Clean energy Australia report 2014

6 Jun 2015

The review of the Renewable Energy Target (RET), which was announced in February 2014 and continued beyond the end of the year, essentially froze new investment in large-scale renewable energy in Australia last year. According to Bloomberg New Energy Finance, new investment in large-scale projects such as solar and wind farms was down by 88 per cent in 2014 compared to the year before.

The RET review had a more modest impact on the smaller-scale renewable energy market, and both commercial and domestic solar power continued to perform well. More than 15,000 businesses have now installed a solar power system, collectively saving more than $64 million on their power bills every year. Some consolidation of solar businesses continued as the market continued to mature, and innovative financing options were a feature of the commercial solar sector last year.

Bundaberg in Queensland was Australia’s solar power capital at the end of 2014, with the most solar power systems of any postcode in the country. Mandurah in Western Australia was second and Hervey Bay, just over 100 km away from Bundaberg, placed third. Eight of the top 10 solar regions of the year were from the aptly-named Sunshine State, with the remaining two from Western Australia.

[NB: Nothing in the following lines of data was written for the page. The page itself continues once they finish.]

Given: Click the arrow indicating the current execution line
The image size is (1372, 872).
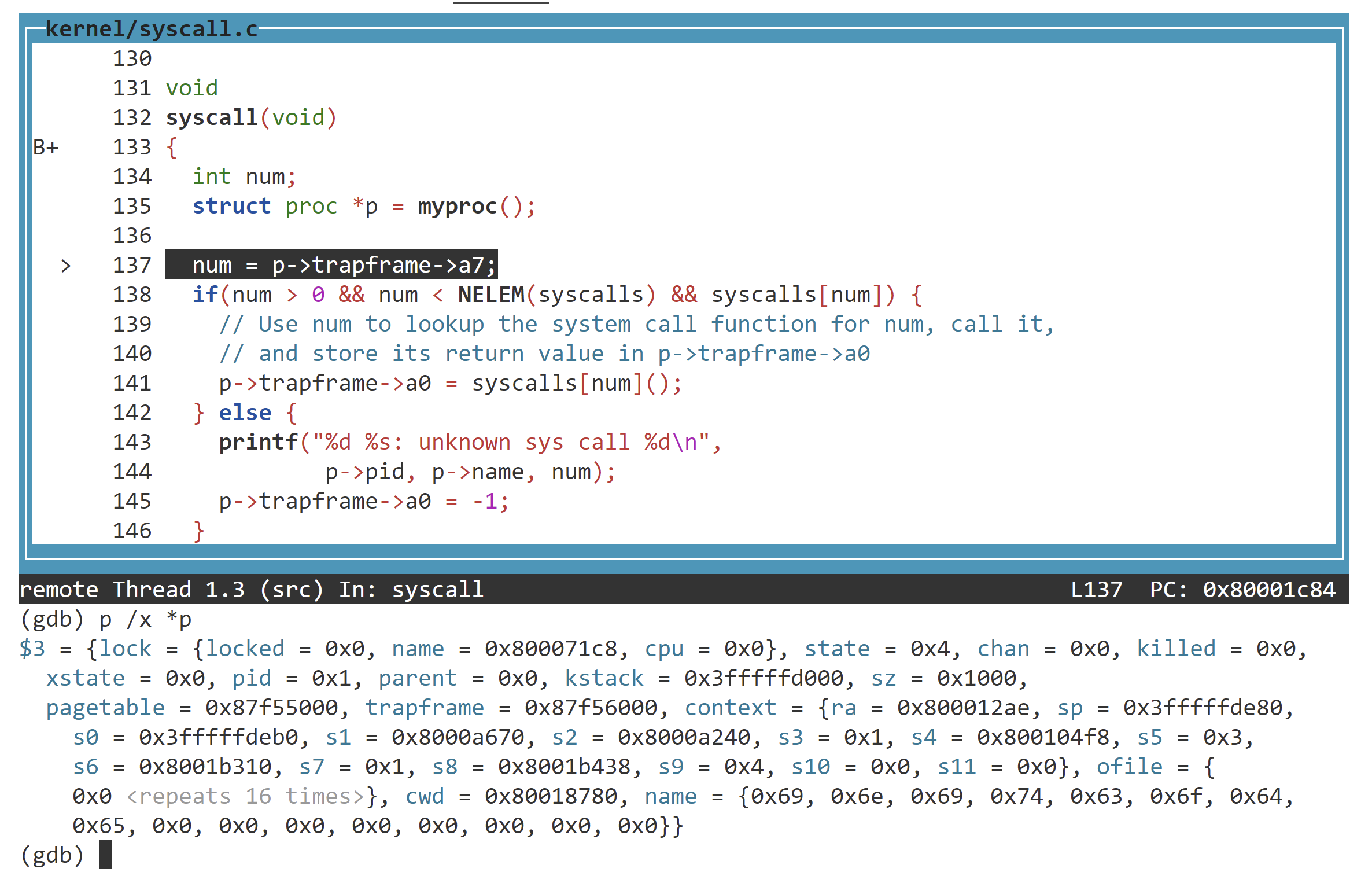Looking at the screenshot, I should pos(67,266).
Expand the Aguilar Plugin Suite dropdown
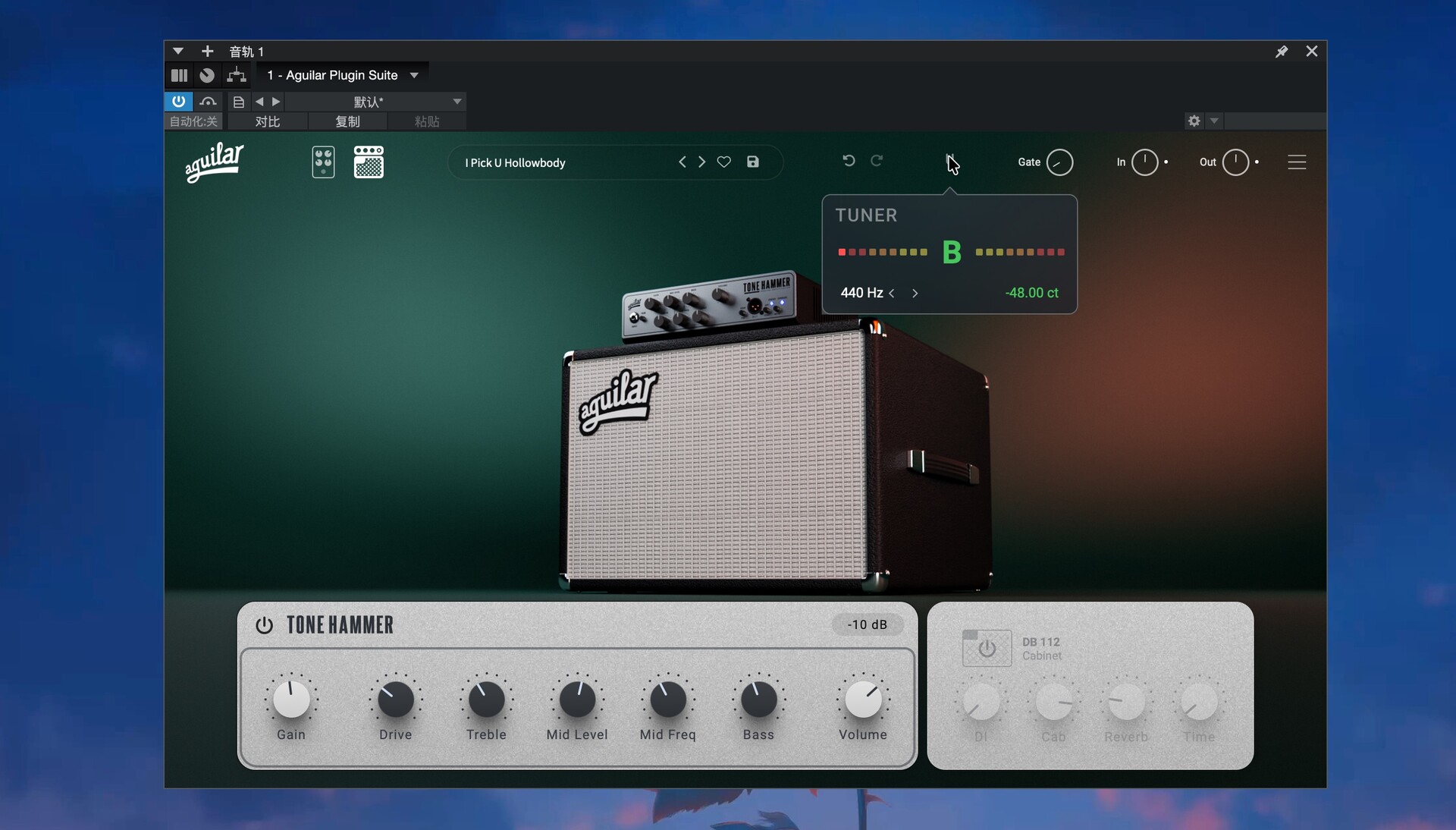The height and width of the screenshot is (830, 1456). click(414, 75)
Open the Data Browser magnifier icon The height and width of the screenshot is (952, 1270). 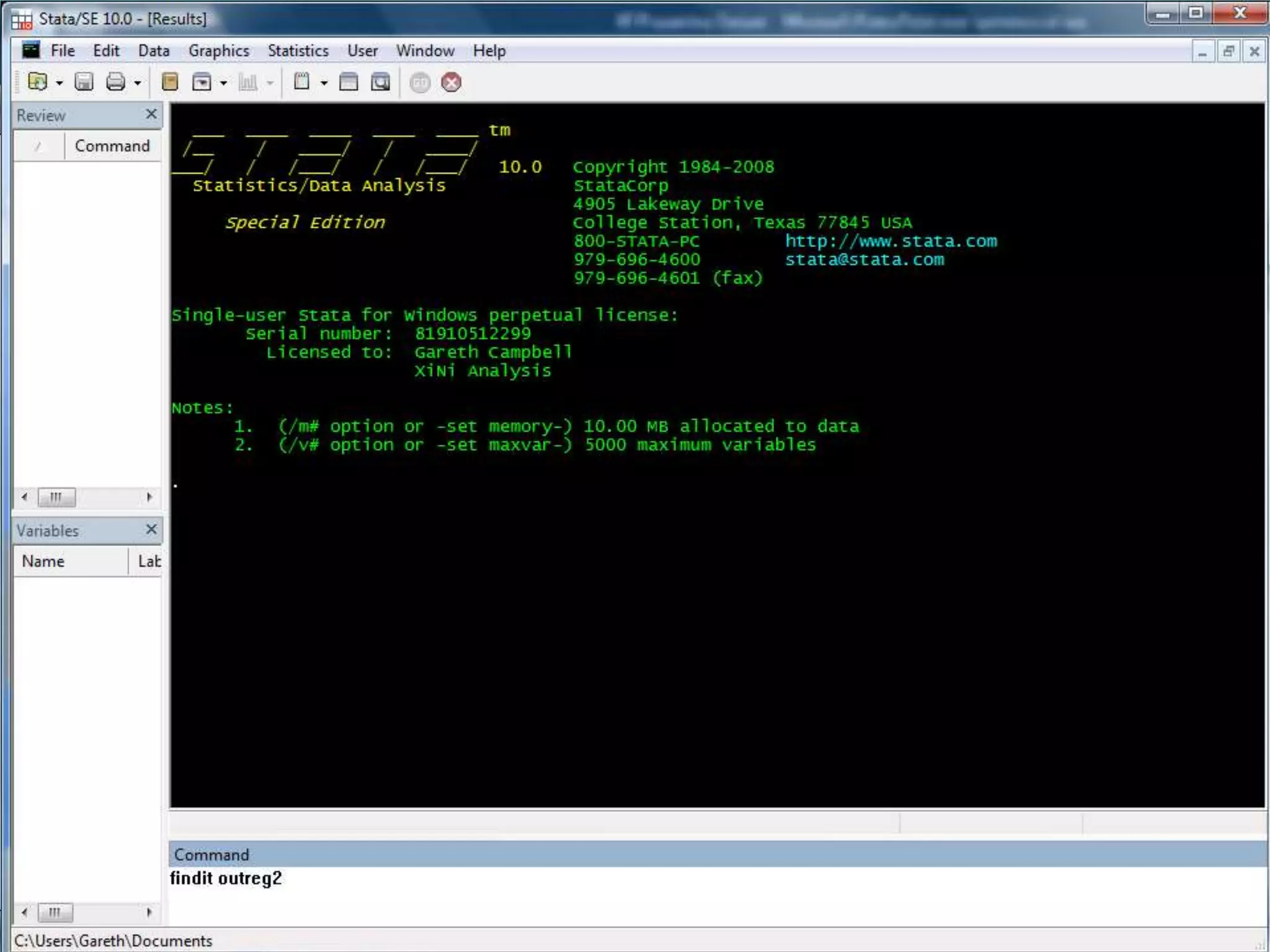pyautogui.click(x=380, y=82)
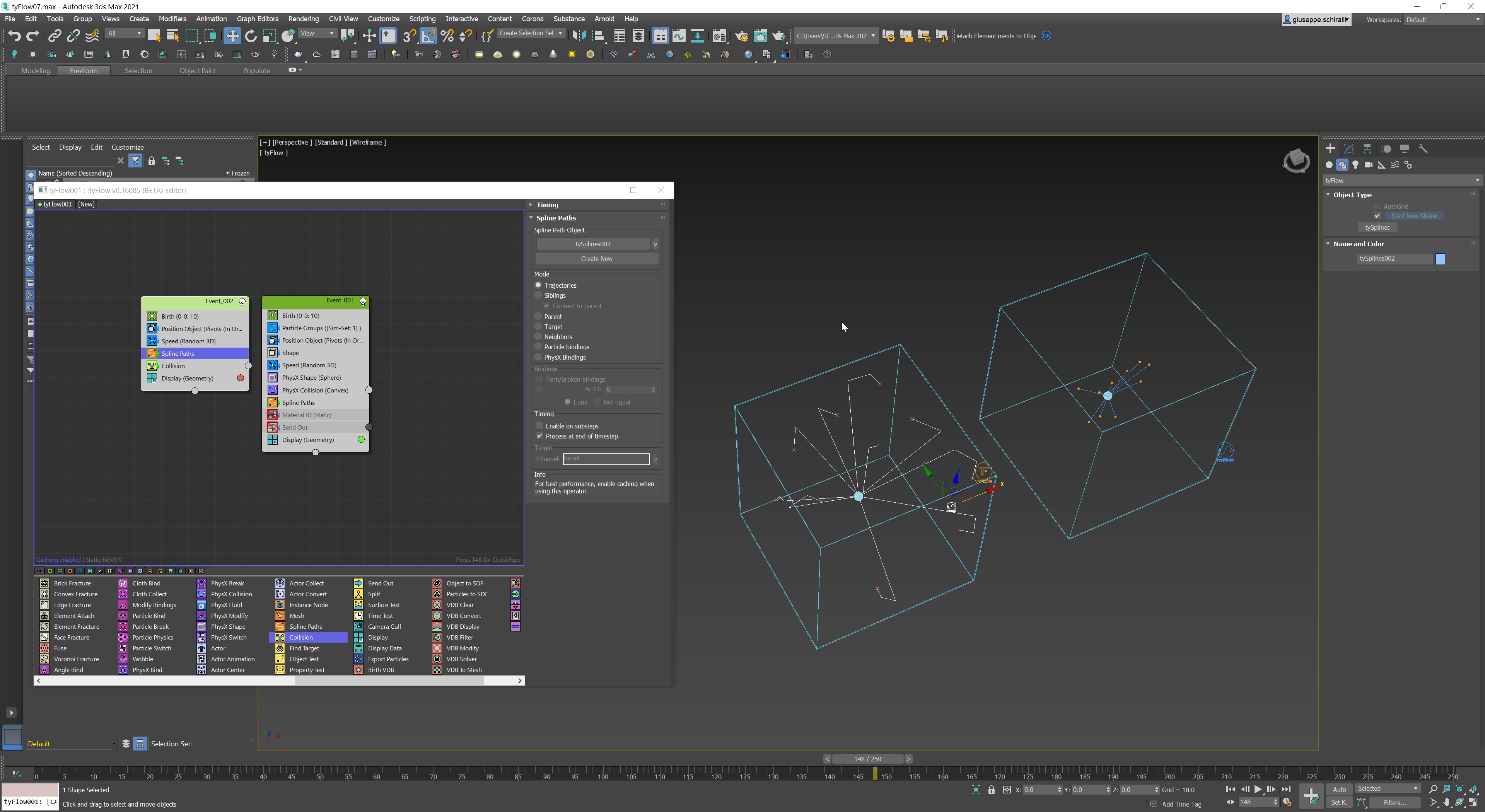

Employment across the sector contracted by nearly 1000 full-time positions, leaving approximately 20,000 people directly employed by the renewable energy industry.

Lower rainfall in hydro catchments contributed to a 25 per cent fall in hydro generation, leading to a drop in the proportion of renewable energy in the nation’s power supply from 14.76 per cent in 2013 to 13.47 per cent last year. Of the various renewable energy technologies, hydro made the largest contribution to total Australian energy generation (6.2 per cent), followed by wind (4.2 per cent), solar (2.1 per cent) and bioenergy (1 per cent).

Despite the uncertainty that washed through the renewable energy sector during 2014, three large wind farms totalling 566.7 megawatts were completed during the year. Among these was Trustpower’s Snowtown 2 in South Australia, Australia’s second- largest operating wind farm. These projects were approved and financed long before the beginning of the review of the RET.

The 20 megawatt Royalla Solar Farm developed by Fotowatio Renewable Ventures, the nation’s largest at the end of 2014, was officially opened in September. Support from the ACT Government was crucial to the viability of the project.

Energy storage continued to attract keen interest across the renewable energy sector. Innovation and scale step changes such as the construction of the US$5 billion Gigafactory by Tesla Motors in the United States are expected to drive down the price of technology and make it more widely adopted in the next few years.

The Australian Renewable Energy Agency (ARENA) supported a diverse group of projects investigating cutting- edge renewable technologies. These included the use of renewable energy in off-grid situations for a variety of applications, such as mining at Weipa in North Queensland. Hybrid technologies were also a feature of ARENA’s work, including a project that aims to integrate solar and wind with diesel at Coober Pedy to provide 70 per cent of the town’s electricity from renewables.

Approximately 40 per cent of South Australia’s power came from renewable energy during 2014, and the state government increased its own renewable energy target to 50 per cent by 2025. South Australia was completely powered by renewable energy between 9.30am and 6pm on 30 September in 2014, providing a glimpse into the potential of renewable energy in Australia.